_PROBLEM 1:_ Reproduce verbatim the part of the fantasy football post below that opens with the words containing "Draft Day Eve" and closes with "precisely zero prep.".
_PROBLEM 2:_ In the fantasy football post below, who runs the more serious and competitive league?
_PROBLEM 3:_ Write the next part of the fantasy football post below, picking up after its final sentence.

(Beginning of PROVIDED PASSAGE)

Draft Day Eve
The day before a fantasy football draft, especially the first one of the year, is nearly always filled with prep work; going over lists, making notes, hustling and dealing with others in the league, research.
This year I haven’t been able to muster a single shit to give about fantasy football and have done precisely zero prep.
I’m still in the two main leagues I’ve been in for a few years now. There the one I run for my friends and I and there’s the far more serious and competitive league that Jamie runs.
This coming season is my last in the latter of those two, I told Jamie this midway through last year and haven’t ever felt the pull to change my mind. I don’t really have a lot of fun with it. Draft day is cool, I’m friends with a few of the guys in it and it’s an excellently run league that is always competitive in a fun way. But it deserves someone who’s going to give it the time, effort and commitment that I simply don’t want to do.
I’d have bowed out of this season except I’m the returning loser and therefore feel the need to at least attempt to try and get enough wins to pass that mantle on to someone else. Regardless of the outcome though I am done at the end of the season.
Then there is our league. The one I run. The one that’s DNA is ten years old and has existed in its current incarnation for half of that this year.
I’m still keeping that going as I do have fun there. Mostly because I’m mates with everyone and it’s a good excuse to chat shit with my friends multiple times a week and maybe even catch up in person a couple of times a year.

(End of PROVIDED PASSAGE)
(Beginning of PROVIDED RECORDS)

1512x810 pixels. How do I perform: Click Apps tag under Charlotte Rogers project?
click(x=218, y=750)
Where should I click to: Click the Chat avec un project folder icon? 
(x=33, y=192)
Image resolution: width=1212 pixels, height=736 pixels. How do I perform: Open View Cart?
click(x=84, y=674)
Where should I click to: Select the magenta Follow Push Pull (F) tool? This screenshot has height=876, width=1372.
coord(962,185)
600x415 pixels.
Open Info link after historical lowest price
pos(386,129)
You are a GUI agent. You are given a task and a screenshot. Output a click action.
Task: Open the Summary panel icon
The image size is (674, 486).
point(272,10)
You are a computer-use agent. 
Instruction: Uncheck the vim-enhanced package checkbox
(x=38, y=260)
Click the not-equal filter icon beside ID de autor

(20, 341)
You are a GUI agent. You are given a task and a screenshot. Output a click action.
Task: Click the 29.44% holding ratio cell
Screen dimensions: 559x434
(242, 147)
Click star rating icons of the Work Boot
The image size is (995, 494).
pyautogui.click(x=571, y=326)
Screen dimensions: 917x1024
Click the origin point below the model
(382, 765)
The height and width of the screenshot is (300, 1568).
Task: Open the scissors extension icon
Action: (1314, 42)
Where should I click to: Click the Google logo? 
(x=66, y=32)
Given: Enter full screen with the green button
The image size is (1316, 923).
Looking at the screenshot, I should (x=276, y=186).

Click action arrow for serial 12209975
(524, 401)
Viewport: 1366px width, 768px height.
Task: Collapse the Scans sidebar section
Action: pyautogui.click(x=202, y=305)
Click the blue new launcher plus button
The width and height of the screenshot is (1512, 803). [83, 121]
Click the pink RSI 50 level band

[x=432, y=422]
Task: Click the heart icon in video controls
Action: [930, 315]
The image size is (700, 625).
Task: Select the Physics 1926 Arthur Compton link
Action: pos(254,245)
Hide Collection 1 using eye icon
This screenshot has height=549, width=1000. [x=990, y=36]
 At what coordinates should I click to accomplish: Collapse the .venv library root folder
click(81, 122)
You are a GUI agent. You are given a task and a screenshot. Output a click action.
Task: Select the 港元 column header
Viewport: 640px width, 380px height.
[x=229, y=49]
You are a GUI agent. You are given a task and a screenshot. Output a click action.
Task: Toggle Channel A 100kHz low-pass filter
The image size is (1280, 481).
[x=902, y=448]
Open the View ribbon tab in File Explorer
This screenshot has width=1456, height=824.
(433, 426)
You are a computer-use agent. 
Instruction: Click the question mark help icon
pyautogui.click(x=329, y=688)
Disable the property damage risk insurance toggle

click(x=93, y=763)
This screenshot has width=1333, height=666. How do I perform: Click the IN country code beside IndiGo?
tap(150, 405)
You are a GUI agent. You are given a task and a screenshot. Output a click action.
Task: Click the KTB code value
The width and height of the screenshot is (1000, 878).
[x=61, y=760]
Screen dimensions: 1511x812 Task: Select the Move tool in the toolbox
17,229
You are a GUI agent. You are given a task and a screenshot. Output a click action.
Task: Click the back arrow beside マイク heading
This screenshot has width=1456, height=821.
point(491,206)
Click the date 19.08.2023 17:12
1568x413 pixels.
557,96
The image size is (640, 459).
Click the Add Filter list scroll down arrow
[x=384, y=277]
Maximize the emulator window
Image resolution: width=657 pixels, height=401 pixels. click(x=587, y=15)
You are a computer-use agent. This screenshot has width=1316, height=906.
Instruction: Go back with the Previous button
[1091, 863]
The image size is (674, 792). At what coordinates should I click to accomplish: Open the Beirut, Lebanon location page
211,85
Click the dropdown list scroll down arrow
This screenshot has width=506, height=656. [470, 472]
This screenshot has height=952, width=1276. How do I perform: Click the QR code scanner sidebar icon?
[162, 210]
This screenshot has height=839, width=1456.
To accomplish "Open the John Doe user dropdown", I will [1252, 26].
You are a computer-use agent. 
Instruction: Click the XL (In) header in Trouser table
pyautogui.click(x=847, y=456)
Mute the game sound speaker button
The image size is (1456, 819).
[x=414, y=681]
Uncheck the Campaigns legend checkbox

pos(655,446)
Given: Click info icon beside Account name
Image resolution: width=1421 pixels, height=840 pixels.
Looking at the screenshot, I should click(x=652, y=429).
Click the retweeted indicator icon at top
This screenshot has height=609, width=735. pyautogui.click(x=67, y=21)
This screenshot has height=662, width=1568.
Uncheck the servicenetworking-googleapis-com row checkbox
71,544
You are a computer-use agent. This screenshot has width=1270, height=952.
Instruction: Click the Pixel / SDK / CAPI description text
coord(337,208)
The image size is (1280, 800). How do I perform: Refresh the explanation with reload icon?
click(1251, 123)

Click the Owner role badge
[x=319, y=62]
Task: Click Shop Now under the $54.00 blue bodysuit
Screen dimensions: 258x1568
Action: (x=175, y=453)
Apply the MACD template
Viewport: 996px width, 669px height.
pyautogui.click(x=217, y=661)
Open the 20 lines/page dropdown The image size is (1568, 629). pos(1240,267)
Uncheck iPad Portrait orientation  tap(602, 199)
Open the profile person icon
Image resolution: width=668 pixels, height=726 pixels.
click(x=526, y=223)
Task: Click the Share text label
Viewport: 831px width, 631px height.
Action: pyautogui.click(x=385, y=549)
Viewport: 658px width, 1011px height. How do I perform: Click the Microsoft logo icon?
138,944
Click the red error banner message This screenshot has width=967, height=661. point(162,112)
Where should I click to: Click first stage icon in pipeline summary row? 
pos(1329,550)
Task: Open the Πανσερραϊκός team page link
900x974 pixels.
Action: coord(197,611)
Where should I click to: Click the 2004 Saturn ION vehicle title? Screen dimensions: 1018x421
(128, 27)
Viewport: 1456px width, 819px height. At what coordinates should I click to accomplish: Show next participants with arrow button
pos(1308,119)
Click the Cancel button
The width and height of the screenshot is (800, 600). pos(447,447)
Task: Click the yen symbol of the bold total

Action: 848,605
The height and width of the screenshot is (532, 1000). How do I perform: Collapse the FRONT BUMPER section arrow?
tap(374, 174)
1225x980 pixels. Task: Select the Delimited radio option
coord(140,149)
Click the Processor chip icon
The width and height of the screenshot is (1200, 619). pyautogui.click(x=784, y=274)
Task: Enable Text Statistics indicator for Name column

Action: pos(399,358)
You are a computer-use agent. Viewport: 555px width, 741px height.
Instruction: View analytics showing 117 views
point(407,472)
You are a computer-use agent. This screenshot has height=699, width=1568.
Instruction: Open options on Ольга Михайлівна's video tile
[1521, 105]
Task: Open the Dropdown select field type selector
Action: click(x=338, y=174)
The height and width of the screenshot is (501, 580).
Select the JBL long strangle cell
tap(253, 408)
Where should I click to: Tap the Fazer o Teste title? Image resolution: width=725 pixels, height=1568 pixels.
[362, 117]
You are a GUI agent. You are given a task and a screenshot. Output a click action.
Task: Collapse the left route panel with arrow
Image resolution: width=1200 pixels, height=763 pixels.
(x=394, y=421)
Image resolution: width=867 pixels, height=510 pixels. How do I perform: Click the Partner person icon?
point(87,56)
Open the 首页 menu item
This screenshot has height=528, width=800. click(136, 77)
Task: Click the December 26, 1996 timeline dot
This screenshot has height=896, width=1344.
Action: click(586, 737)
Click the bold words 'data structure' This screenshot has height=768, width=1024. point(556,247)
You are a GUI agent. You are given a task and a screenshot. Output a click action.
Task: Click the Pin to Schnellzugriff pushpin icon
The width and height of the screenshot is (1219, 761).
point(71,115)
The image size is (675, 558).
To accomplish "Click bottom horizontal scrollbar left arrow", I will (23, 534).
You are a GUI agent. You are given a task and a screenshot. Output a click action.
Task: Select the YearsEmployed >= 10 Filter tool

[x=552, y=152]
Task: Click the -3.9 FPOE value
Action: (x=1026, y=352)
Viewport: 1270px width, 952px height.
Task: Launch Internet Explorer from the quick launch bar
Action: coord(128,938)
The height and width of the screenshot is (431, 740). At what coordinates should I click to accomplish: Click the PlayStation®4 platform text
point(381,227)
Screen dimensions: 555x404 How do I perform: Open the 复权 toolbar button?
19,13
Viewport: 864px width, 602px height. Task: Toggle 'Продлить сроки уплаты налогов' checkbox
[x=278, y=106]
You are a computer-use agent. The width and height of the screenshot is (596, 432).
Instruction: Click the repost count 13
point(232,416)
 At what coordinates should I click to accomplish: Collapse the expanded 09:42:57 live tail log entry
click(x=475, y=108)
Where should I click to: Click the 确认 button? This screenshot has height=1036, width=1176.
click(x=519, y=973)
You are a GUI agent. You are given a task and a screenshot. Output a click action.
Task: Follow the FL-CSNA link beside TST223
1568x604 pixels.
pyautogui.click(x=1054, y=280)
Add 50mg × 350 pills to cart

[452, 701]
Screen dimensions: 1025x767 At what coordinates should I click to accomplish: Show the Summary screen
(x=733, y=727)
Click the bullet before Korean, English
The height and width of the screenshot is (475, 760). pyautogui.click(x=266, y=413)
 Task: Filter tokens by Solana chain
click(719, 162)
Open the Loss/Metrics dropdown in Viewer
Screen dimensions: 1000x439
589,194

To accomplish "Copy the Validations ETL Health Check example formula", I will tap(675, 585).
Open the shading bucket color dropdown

(End of PROVIDED RECORDS)

_EXPECTED ANSWER 1:_
Draft Day Eve
The day before a fantasy football draft, especially the first one of the year, is nearly always filled with prep work; going over lists, making notes, hustling and dealing with others in the league, research.
This year I haven’t been able to muster a single shit to give about fantasy football and have done precisely zero prep.

_EXPECTED ANSWER 2:_ Jamie.

_EXPECTED ANSWER 3:_
It’s competitive, but not as serious as Jamie’s mostly due to its smaller scale.
I wasn’t sure about running it this year as I have very mixed feeling on how I feel about there even being an NFL season, but as that does seem to be going ahead despite a global pandemic still very much being in effect I said fuck it why not.
I’ve not done anything in way of preparations for this season unlike every other year previously but I think the intention is still to have a garden get together in a couple of weeks and hold a draft. We don’t even have a full eight teams this year but I don’t want to bring in someone new to a year that isn’t going to be anything close to how a normal season goes. It’s going to be small scale and I’m thinking of it as a zero stakes season although I’m sure some of the other guys will be putting in all their efforts still. I’m more facilitating and having fun with my friends than actually competing.
So instead of toiling over depth charts today I simply hung out with a friend all day and had a really nice day. Much more my speed this year.